## DATA FOR PROCESSING

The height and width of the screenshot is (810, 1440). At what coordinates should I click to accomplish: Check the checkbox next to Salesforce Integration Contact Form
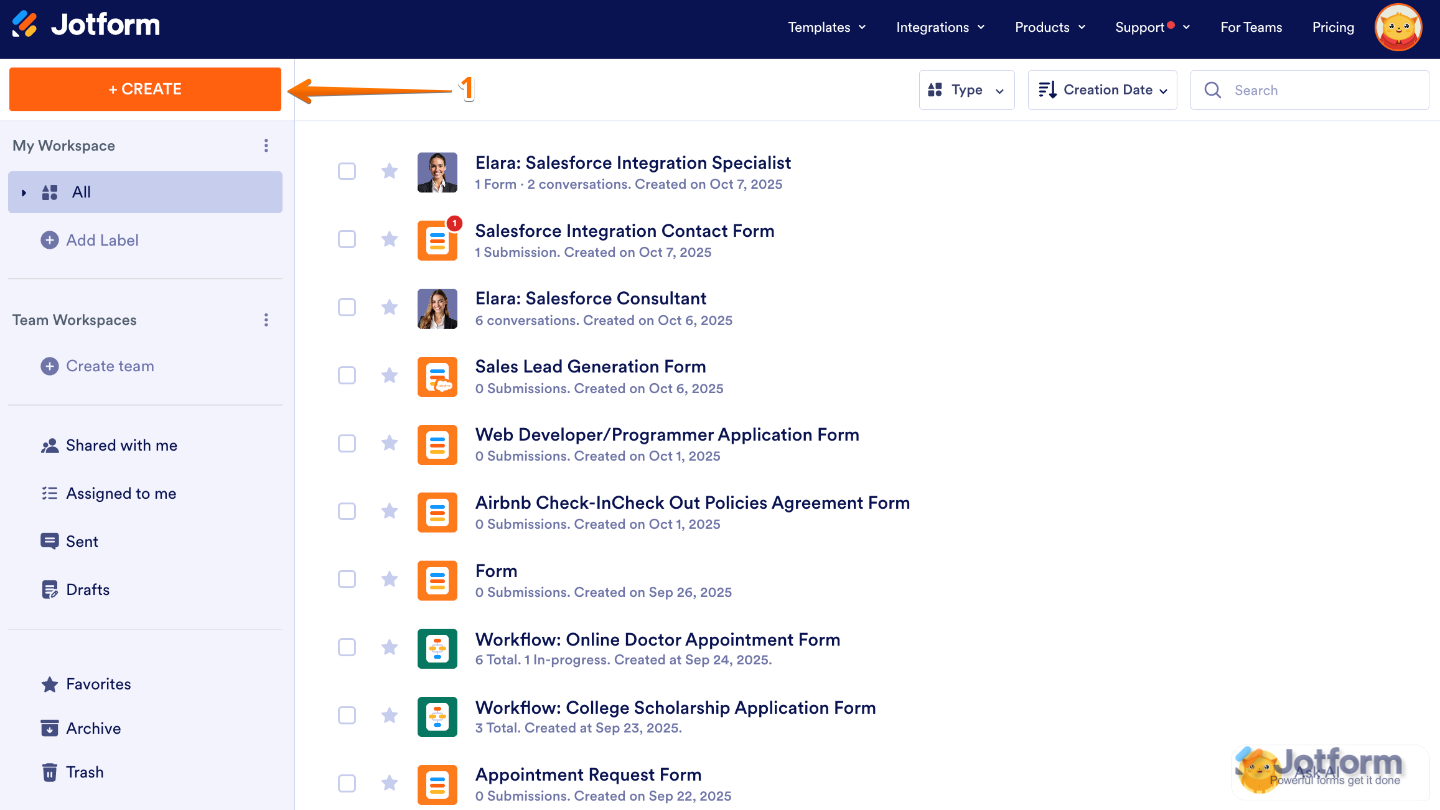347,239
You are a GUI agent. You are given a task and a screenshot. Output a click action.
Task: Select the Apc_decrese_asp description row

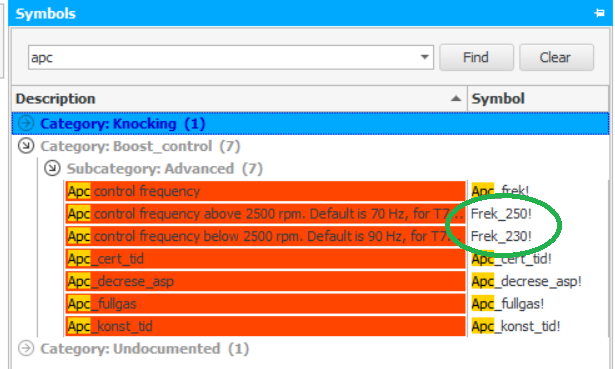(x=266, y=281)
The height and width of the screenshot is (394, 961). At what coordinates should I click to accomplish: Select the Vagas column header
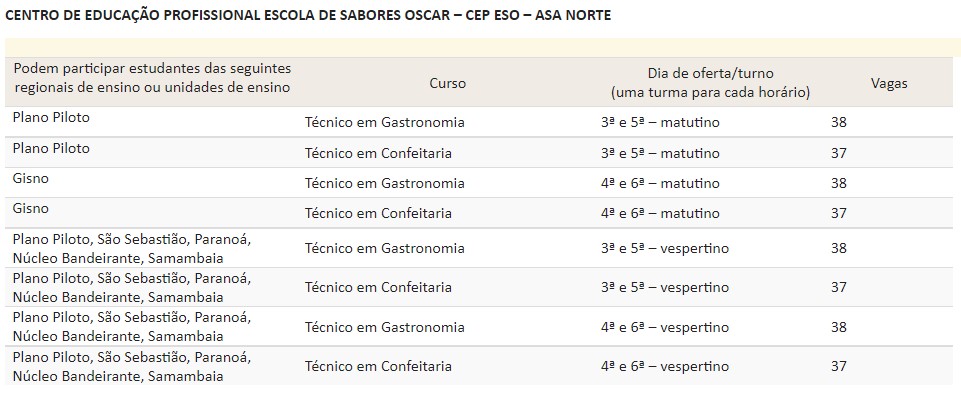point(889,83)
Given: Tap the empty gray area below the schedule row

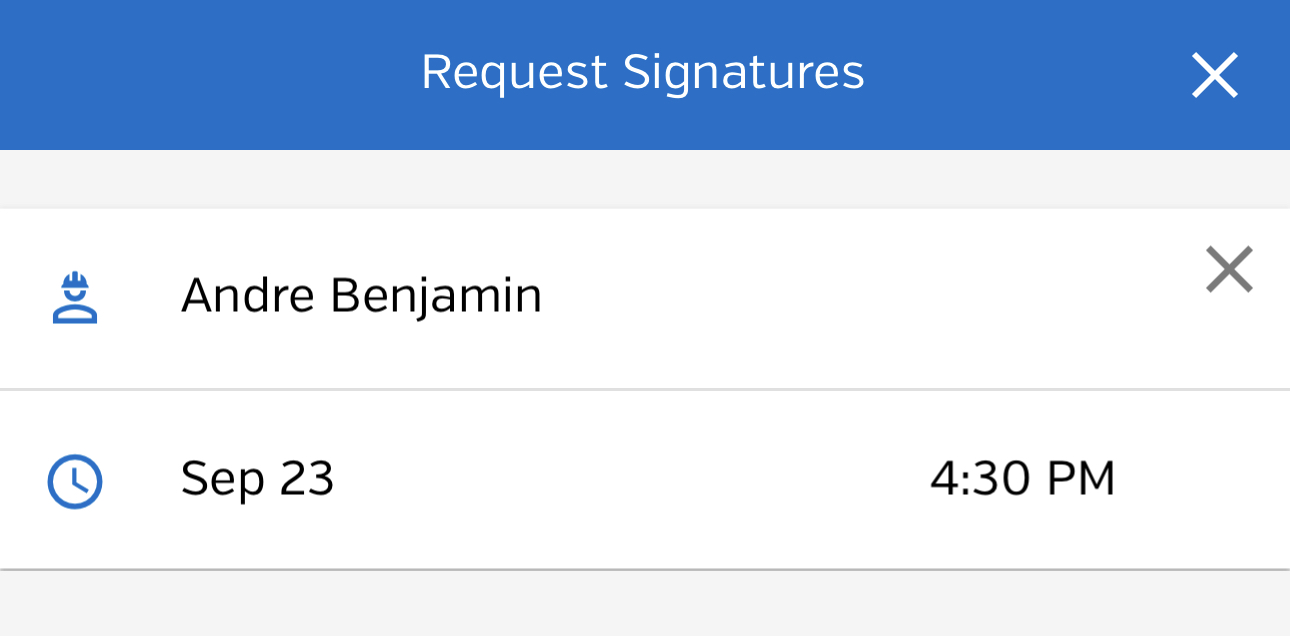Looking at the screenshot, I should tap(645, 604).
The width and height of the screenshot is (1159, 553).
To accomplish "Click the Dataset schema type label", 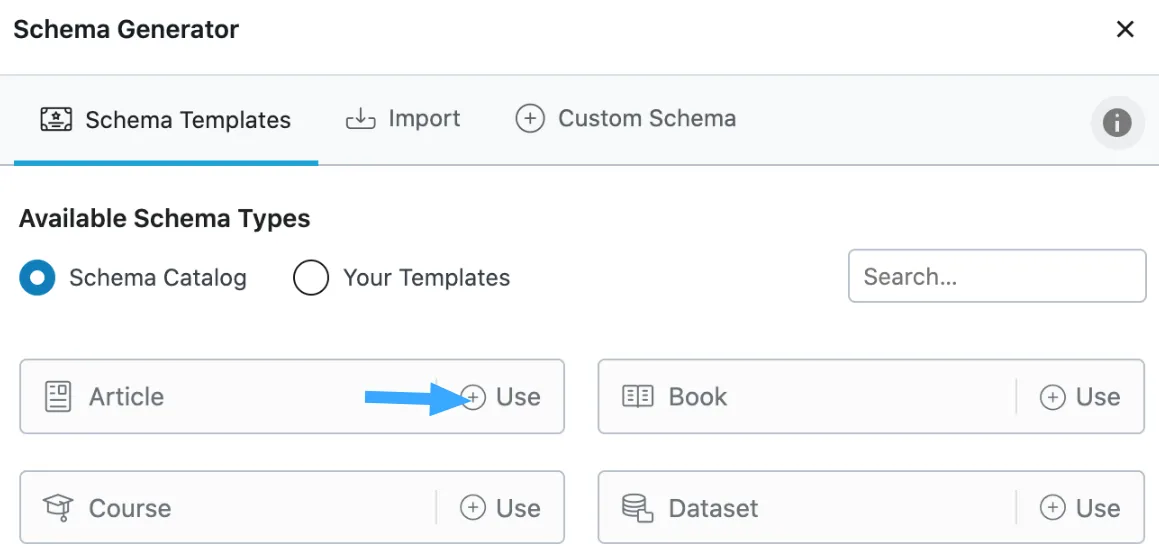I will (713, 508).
--
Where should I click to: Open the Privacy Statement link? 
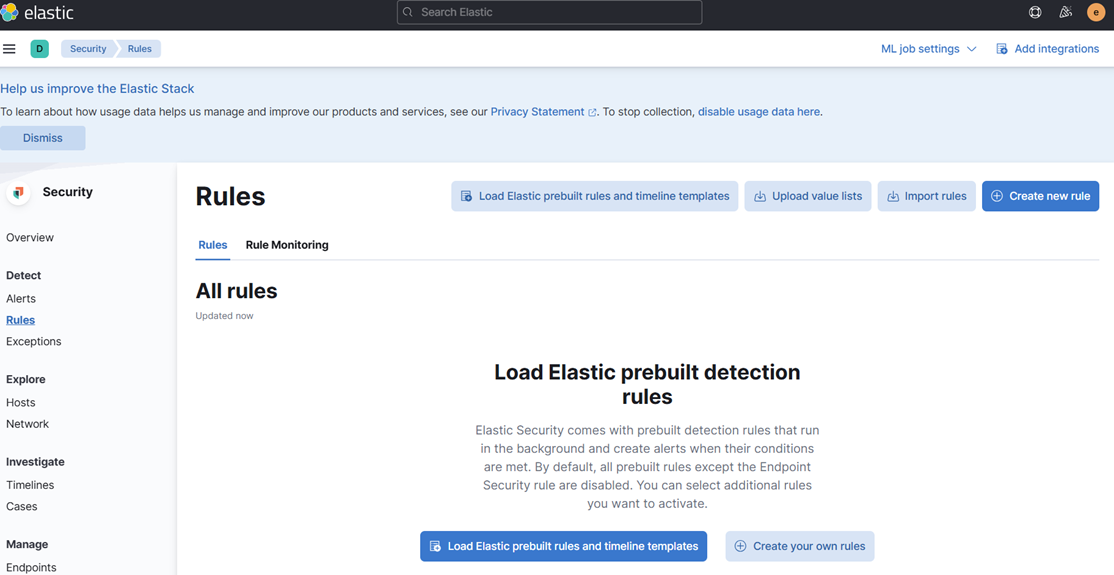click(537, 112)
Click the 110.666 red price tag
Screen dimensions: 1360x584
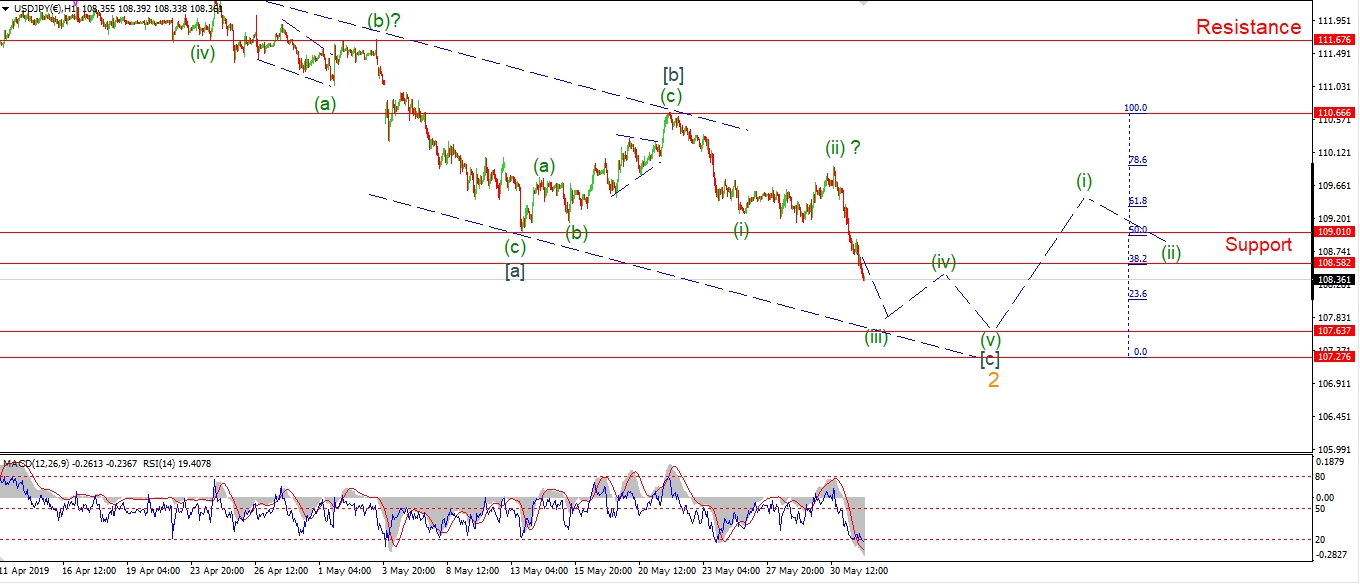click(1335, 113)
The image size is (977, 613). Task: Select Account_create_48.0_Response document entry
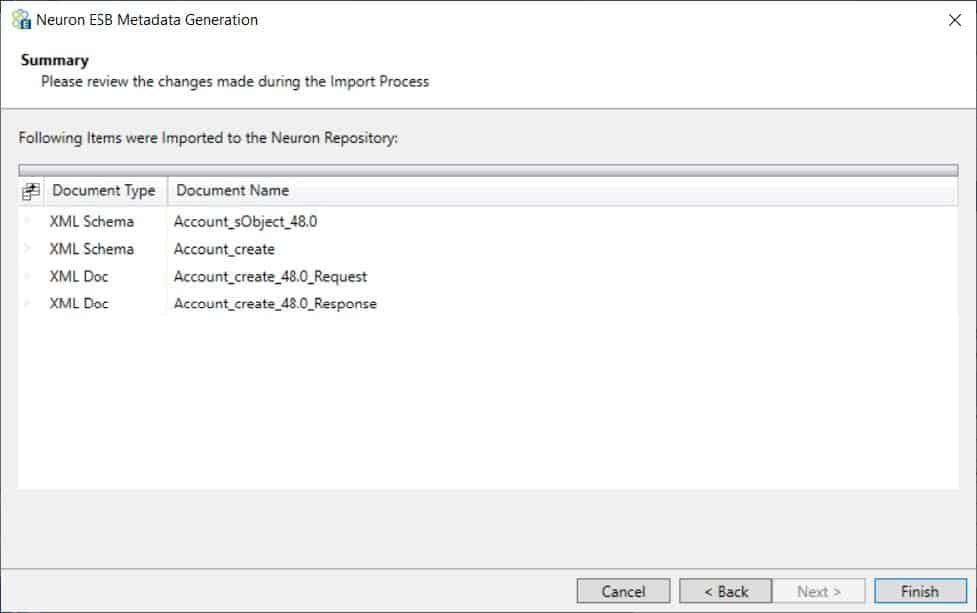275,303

## WORK ITEM
I'd like the lines above repeated exactly, from the one that contains "The height and width of the screenshot is (810, 1440)." through the one that contains "You are a GUI", with no pictures.

## SOLUTION TO THIS TASK
The height and width of the screenshot is (810, 1440). At what coordinates should I click to accomplish: Check the checkbox next to Salesforce Integration Contact Form
347,239
You are a GUI agent. You are given a task and a screenshot. Output a click action.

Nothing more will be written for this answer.